Они по очереди сделали заказ.
– Что изволите пить? – спросил официант.
Николай помедлил.
– Воды и шампанского.
– Слушаю-с…
– Смотри, Коля, видишь графины с журавлями? В них разливают дорогой коньяк… Если посетитель приходит позавтракать и досиживает до трёх часов, то приносят такой графин, который гость потом забирает домой. У дяди Николаши уже целая коллекция этих графинов.
– Я думаю, столько мне не высидеть, тем более за твой счёт… Если бы не вчерашний случай, я бы и сам расплатился.
– А что произошло вчера? – загорелись Машины глаза. – Тебя ограбили?
– Нет, – помялся Николай, – я все деньги отдал извозчику.
Из Машиных рук выпала вилка.
– Случайно?
– Нет, – засмеялся Николай, – по доброй воле.
Он рассказал вкратце о ночном приключении, радуясь, что может оправдаться перед девушкой за безденежье.
– Коля, какой ты молодец, – со вздохом протянула Маша. – А я не зарабатываю, поэтому и не могу так, как ты, помогать несчастным людям. А хотелось бы…
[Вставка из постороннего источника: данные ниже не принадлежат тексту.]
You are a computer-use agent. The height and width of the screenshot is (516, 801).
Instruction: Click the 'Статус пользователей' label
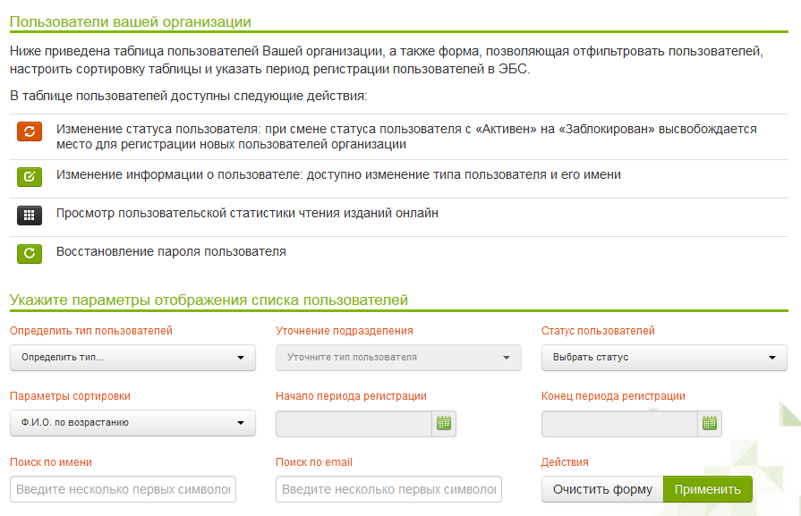click(598, 331)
– Машенька, я не уверен, что мои деньги, довольно большая сумма, пойдут на пользу мужику. Если он не пьёт, то – да, а если пьёт – сама понимаешь, всё в кабаке оставит… Люди по большей части сами виноваты в своих несчастьях. Правда, бывают такие вещи, например, смерть близких, – тут уж ничего не сделать…
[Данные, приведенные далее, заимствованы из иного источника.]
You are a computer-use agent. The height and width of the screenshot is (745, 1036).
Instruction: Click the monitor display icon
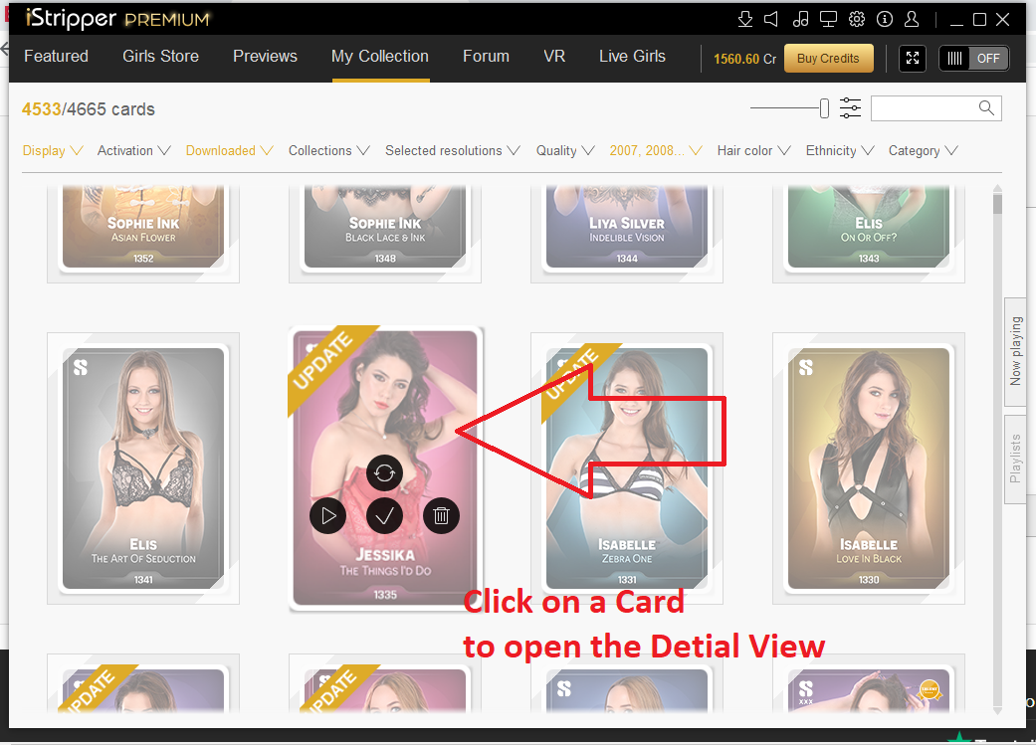point(828,20)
Он вспомнил своих родителей и помрачнел. Маша это почувствовала.
– Коля, я ничего не знаю о тебе. Почему умерла твоя мама?
Николай пристально посмотрел на неё, словно раздумывая, стоит ли отвечать.
– Она не умерла, а, скорее, погибла…
– Погибла? Где?
– Когда мне было двенадцать лет, мы поехали в Харьковскую область, к её матери – моей бабке. Рядом с поместьем было две деревни. Год случился неурожайным, и крестьян против помещиков подбивали к восстанию учительница и её муж – староста. Они не пришли поговорить по-хорошему, нет… – Николай замолчал, отпивая из бокала воды. – Они подожгли усадьбу, а потом открыли амбары и растащили зерно. Мать первая почувствовала запах дыма и подняла тревогу. Мы все спаслись…
– А почему она погибла? – шёпотом спросила Маша.
– Потому что побежала в дальнюю комнату за старенькой кормилицей, которую домашние забыли предупредить, а сама она крепко спала. Мать бросилась в дом за ней, но, видно, обрушился потолок, потому что не вернулась ни она, ни кормилица…
Николай ещё раз отпил из бокала, не глядя на Машу.
– Прости, Коля, я не хотела тебя огорчать…
– Ничего страшного, много лет прошло. Но это ещё не всё… Прогрессивная учительница с мужем-революционером не подозревали, что их прекраснодушные лозунги выльются в потасовку между крестьянами двух деревень, которые вовсе не чувствовали себя забитыми, а, напротив, – совершенно свободными в присвоении чужого урожая. Только, увы и ах, не поделили его между собой. Завязалась драка, а кто-то ещё и дома поджёг. Дело было ночью… Погибли и женщины, и дети. Никогда не забуду бабьего воя на следующее утро… Вот поэтому, Машенька, я не сочувствую революционерам и согласен с Достоевским.